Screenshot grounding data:
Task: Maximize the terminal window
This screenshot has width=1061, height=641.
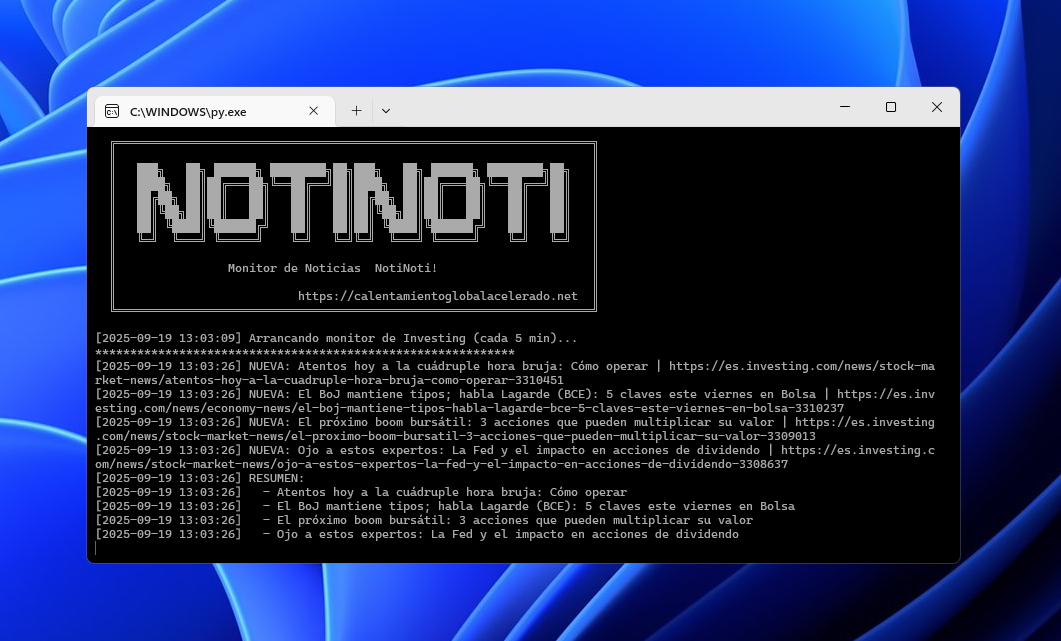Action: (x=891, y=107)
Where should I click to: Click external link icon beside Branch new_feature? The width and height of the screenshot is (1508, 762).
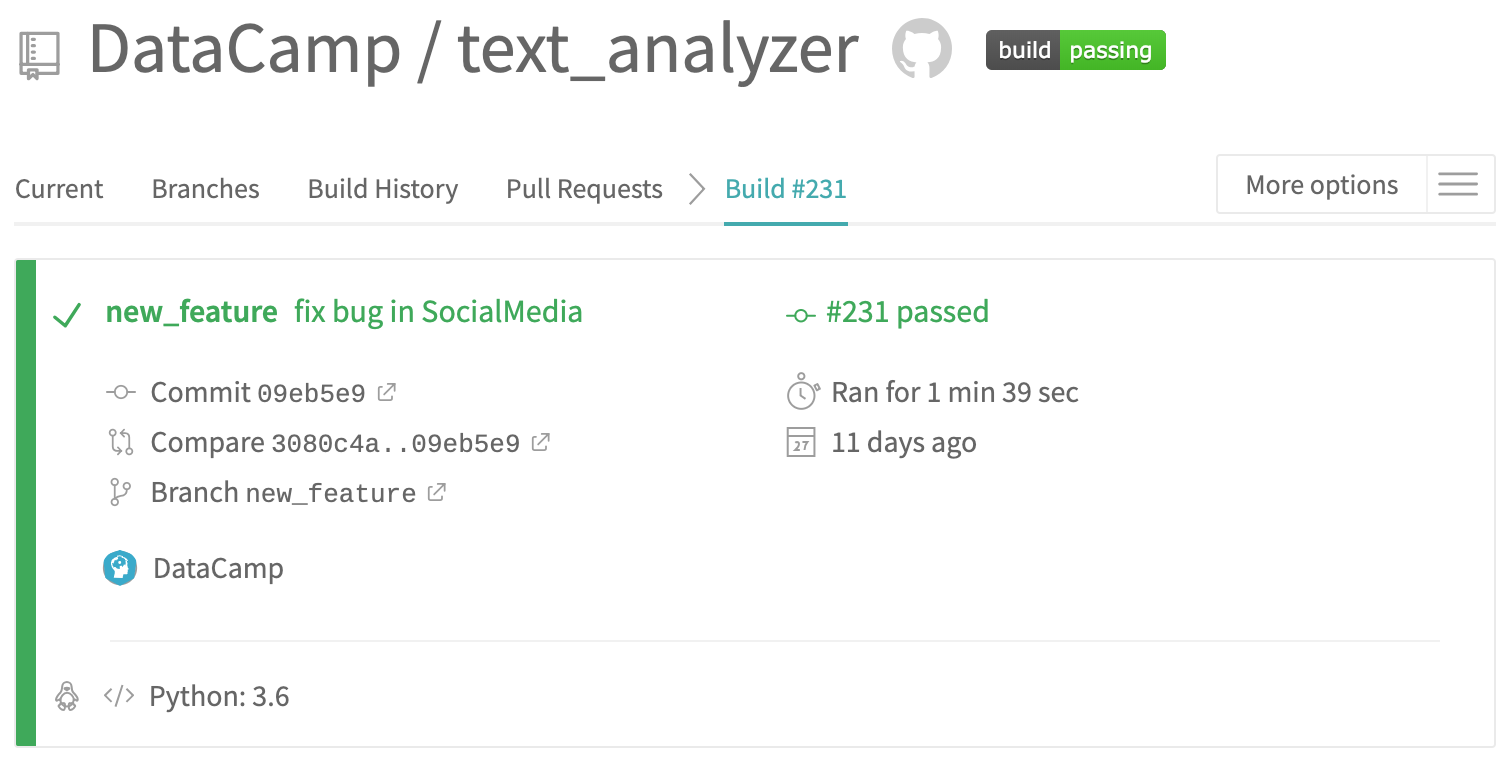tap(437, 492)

Assignment » All records are to be reproduced exactly; the pictures are to be omitted.

Worked solution »
Task: Maximize the terminal window
This screenshot has width=1061, height=641.
Action: (x=891, y=107)
Where should I click to: Click external link icon beside Branch new_feature? The width and height of the screenshot is (1508, 762).
tap(437, 492)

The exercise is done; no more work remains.